PASSAGE SHOWN.
* * *

Are You Okay?
- Current Status
- In Season
- Rock, Pop
We gave it a C+
The two guys who lead this band call themselves Don and David Was and pretend to be brothers, even though they’re not brothers and their real names are Don Fagenson and David Weiss. Clearly they’re joking. And yet — true to the spirit of their name — they’re also not joking. They write whimsical lyrics: The big smash from their 1988 album, What Up, Dog?, was called ”Walk the Dinosaur,” and another song, their dance hit ”Spy in the House of Love,” described a man and woman on a date as if they were secret agents probing each other for information. But Was (Not Was)’s music is serious funk and rhythm & blues. Two veteran soul singers, Sir Harry Bowens and Sweet Pea Atkinson, front the band, crooning and belting out the music that Don and David Was write.
The blend worked perfectly in What Up, Dog?, a disarming album, alternately funny and sad, and often both at once. But on Are You Okay?, the whimsy gets out of hand. Some of the lyrics string together disconnected images in the manner of a performance artist like Laurie Anderson, though without the evocative power: ”I was attending Mardi Gras with Fidel Castro/A buxom cross-dresser threw gold coins at our feet as we discussed the revolution.” Huh? (That’s from a number called ”I Feel Better Than James Brown.”)

* * *

DATA LINES.
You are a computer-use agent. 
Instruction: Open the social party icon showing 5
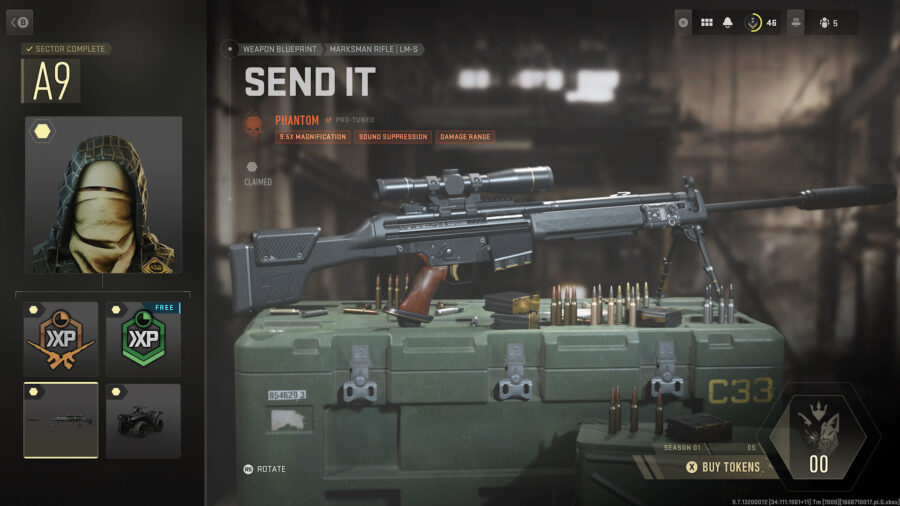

* * *

REQUIRED TASKS.
1) Answer these questions using the album review, one answer per line and marked the same way:
(a) What are the real names of Don and David Was?
(b) Which two singers front the band?
(c) What song includes the line about attending Mardi Gras with Fidel Castro?
2) Return the part of the album review starting at "- Current Status" and ending at "David Was write.", copied word for word.

TASK RESPONSES.
1)
(a) Don Fagenson and David Weiss
(b) Sir Harry Bowens and Sweet Pea Atkinson
(c) "I Feel Better Than James Brown"

2)
- Current Status
- In Season
- Rock, Pop
We gave it a C+
The two guys who lead this band call themselves Don and David Was and pretend to be brothers, even though they’re not brothers and their real names are Don Fagenson and David Weiss. Clearly they’re joking. And yet — true to the spirit of their name — they’re also not joking. They write whimsical lyrics: The big smash from their 1988 album, What Up, Dog?, was called ”Walk the Dinosaur,” and another song, their dance hit ”Spy in the House of Love,” described a man and woman on a date as if they were secret agents probing each other for information. But Was (Not Was)’s music is serious funk and rhythm & blues. Two veteran soul singers, Sir Harry Bowens and Sweet Pea Atkinson, front the band, crooning and belting out the music that Don and David Was write.